The irony of the German interviewer’s questions in the video clip is hard to miss. The journalist asks whether Biko’s vision of a non-racial South Africa can ever be realised, given that black South African thoughts would presumably turn to revenge in a free South Africa. There is nothing new about white fears of revenge in post-apartheid South Africa. These fears were voiced often enough.
The irony of this interview is that we seem to have come full circle. It is the poorest of the poor who have faced the wrath of state violence in our post-liberation era: forceful evictions of landless people, the ill-treatment of African foreigners, a failing healthcare system in townships, poorly managed schools and, to crown it all, the Marikana massacre – along with the deployment of the army in the neighbourhood surrounding Lonmin mine. We now hear keywords that we assumed died with apartheid; words like “illegal gathering”.
What can Biko teach us in these difficult times – a time in which many of our civil liberties are being eroded by a state that is willing to deploy the army in the township against its own people when the sovereignty of the country is not under threat, a time when the state has made attempts to restrict media freedoms, a time in which failures of the state are often met with personal attacks against its critics and the key issues are not addressed constructively?
I am reminded of a line by Tumi and the Volume: “My black president does me wrong / He wears the mask of Fanon.” Ironically, Tumi performed this verse when Thabo Mbeki was the president of South Africa. When you watch this clip, what should be abundantly clear is that the non-racial South Africa that Biko was working towards has not been realised. What does a non-racial South Africa look like? One in which race no longer matters, you might say. When will race no longer matter? One response to this question is that race will no longer matter when the notion of race, as a social construct, has been taken apart. But, in order for this construct to be taken apart, you need to produce a society that does not feed off racialised class inequalities – a society that does not perpetuate the exploitative, racist practices of the apartheid state.

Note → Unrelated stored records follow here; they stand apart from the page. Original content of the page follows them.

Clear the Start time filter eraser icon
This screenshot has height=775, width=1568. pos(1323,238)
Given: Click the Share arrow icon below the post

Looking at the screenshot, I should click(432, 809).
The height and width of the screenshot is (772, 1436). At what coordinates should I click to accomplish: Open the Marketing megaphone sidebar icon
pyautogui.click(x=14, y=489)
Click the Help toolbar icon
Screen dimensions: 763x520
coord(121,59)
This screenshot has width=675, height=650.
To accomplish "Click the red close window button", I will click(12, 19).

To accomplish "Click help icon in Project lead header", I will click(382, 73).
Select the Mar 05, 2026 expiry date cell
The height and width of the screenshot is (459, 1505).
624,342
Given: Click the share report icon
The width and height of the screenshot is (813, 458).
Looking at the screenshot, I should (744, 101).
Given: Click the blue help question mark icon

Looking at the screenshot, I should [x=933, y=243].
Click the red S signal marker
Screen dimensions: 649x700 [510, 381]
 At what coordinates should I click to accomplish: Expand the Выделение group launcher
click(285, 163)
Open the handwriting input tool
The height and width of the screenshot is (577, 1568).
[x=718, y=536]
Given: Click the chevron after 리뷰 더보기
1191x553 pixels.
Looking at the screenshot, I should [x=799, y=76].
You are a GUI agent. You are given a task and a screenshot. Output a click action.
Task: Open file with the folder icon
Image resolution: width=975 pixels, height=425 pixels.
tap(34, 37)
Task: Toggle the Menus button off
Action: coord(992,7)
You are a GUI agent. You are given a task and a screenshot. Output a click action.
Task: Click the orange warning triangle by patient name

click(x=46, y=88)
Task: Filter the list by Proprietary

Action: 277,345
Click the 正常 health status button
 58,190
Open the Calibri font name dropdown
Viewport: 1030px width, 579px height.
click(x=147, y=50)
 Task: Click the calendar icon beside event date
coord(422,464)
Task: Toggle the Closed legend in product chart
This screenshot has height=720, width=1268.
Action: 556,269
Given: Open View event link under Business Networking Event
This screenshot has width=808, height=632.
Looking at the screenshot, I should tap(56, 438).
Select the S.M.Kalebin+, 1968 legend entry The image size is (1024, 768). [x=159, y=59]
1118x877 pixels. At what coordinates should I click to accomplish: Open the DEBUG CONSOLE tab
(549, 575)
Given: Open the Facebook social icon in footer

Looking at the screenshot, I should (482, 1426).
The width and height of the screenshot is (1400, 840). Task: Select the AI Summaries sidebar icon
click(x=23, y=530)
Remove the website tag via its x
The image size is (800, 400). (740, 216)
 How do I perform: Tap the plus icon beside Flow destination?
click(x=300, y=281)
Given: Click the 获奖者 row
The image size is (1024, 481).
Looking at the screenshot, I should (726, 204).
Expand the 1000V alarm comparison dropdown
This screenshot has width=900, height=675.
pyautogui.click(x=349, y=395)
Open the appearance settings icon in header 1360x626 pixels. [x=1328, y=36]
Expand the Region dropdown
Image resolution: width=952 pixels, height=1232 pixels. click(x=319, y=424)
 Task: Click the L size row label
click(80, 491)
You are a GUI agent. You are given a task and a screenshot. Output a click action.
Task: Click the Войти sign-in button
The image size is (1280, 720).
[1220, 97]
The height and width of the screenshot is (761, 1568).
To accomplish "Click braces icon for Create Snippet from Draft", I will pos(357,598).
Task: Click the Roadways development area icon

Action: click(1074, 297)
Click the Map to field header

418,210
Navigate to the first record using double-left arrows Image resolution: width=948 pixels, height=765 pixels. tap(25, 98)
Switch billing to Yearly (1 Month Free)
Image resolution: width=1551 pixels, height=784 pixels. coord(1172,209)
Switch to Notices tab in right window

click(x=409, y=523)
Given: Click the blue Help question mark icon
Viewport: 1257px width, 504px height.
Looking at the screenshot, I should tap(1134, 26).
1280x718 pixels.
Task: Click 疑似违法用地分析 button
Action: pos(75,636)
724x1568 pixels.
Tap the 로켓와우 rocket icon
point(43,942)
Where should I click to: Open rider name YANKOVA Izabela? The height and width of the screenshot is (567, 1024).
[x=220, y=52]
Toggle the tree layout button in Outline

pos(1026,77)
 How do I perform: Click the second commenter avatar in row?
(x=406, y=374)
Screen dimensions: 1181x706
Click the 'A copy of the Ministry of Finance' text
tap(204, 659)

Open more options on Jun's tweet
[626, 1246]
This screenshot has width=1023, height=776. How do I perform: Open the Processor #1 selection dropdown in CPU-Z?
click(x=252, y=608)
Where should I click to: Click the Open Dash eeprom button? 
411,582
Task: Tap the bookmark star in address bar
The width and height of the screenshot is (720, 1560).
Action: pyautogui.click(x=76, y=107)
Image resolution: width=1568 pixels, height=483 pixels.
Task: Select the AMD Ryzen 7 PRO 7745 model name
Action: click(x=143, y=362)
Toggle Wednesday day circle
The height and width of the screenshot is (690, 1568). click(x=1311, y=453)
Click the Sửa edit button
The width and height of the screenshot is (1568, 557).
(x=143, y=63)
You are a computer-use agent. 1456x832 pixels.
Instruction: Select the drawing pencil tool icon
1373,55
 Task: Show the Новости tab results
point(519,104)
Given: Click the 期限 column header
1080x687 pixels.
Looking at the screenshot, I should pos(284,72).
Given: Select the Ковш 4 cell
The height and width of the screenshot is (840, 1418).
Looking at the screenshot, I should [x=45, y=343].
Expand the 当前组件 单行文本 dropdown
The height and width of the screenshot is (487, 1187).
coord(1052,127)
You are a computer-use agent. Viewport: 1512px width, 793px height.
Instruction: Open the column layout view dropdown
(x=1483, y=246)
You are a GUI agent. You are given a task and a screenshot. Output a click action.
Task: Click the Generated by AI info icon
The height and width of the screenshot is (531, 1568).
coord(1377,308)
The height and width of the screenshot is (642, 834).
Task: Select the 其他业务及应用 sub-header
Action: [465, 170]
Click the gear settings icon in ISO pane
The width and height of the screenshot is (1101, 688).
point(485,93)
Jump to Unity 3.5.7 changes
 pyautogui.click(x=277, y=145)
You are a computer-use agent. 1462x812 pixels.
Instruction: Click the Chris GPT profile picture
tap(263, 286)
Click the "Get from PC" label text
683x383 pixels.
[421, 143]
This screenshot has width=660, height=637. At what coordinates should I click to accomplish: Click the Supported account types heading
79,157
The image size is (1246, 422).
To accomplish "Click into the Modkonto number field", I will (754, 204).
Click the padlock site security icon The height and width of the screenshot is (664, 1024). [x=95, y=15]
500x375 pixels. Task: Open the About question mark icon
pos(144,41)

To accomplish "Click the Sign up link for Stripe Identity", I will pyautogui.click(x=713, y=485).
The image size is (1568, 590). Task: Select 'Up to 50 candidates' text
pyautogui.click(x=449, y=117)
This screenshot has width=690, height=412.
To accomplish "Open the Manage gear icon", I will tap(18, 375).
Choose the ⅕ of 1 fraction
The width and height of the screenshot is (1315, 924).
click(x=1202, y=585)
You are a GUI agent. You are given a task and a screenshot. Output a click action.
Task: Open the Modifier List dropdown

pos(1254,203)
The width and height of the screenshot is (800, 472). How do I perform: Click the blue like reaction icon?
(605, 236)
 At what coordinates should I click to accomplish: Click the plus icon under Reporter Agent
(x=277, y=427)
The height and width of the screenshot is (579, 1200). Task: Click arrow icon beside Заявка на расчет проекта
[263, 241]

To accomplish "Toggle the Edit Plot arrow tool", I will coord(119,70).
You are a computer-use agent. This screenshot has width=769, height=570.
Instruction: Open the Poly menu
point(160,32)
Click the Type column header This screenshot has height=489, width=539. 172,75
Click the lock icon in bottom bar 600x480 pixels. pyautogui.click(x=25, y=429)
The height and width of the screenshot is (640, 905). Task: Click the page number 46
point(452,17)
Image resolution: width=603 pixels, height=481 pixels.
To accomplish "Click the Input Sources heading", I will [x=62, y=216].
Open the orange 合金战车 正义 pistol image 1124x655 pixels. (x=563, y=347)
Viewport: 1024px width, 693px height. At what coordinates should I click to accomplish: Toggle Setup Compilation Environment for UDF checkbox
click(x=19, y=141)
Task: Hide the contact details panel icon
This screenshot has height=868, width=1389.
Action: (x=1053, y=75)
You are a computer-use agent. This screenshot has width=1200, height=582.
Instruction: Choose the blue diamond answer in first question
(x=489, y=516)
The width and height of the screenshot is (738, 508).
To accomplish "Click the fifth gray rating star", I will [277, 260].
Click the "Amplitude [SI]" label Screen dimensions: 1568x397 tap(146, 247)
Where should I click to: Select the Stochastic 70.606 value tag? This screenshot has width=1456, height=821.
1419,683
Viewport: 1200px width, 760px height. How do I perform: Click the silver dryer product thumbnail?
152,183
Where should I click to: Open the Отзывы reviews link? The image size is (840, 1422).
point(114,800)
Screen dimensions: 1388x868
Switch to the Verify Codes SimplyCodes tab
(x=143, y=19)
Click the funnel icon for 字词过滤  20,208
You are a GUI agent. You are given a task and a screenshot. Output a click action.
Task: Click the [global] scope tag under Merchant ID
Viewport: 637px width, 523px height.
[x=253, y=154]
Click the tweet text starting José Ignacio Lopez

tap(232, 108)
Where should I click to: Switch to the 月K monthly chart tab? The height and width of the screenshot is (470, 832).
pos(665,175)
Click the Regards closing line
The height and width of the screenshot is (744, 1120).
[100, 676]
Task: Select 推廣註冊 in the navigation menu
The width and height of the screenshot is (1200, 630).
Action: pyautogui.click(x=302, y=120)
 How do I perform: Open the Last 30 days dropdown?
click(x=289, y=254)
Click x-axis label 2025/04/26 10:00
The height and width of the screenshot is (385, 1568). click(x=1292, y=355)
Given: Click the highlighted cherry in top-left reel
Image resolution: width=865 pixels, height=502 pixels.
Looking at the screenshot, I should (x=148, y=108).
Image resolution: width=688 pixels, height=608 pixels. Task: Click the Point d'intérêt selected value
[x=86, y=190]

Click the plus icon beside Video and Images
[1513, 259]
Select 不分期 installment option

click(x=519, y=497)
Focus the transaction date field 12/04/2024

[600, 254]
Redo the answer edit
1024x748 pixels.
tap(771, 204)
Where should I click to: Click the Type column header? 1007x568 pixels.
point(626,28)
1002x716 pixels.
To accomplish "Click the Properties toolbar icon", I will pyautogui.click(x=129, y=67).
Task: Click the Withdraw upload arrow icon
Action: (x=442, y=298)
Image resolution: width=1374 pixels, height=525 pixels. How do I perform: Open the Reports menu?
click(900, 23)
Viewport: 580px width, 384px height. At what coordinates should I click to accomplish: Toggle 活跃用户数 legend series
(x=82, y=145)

The prevailing black and white elite interests that have been threatened by the lengthy mine strike is a reminder that the ruling black elite has really just been positioned to protect elite, minority interests and that we have not seen an equitable distribution of wealth and resources in our democratic dispensation. To paraphrase Frantz Fanon, the new black elites have become the servants of big capital at the expense of its people.
When the ANC was engaged in negotiations during the late 1980s and early 1990s, it did not make use of its moral high ground and “Madiba magic” to push for a corporate TRC (Truth and Reconciliation Commission). It did not push corporations to answer for their sins and so these sins continue, unchecked.
If Archbishop Desmond Tutu could prompt Winnie Mandela to offer an apology, why could we not expect an apology from De Beers, Anglo American, SAB and countless other corporate players who profited from apartheid on a large scale? Why could we not place the moral imperative on them to make amends? We need a corporate TRC.
* An earlier version of this op-ed appeared on www.staticphlow.com.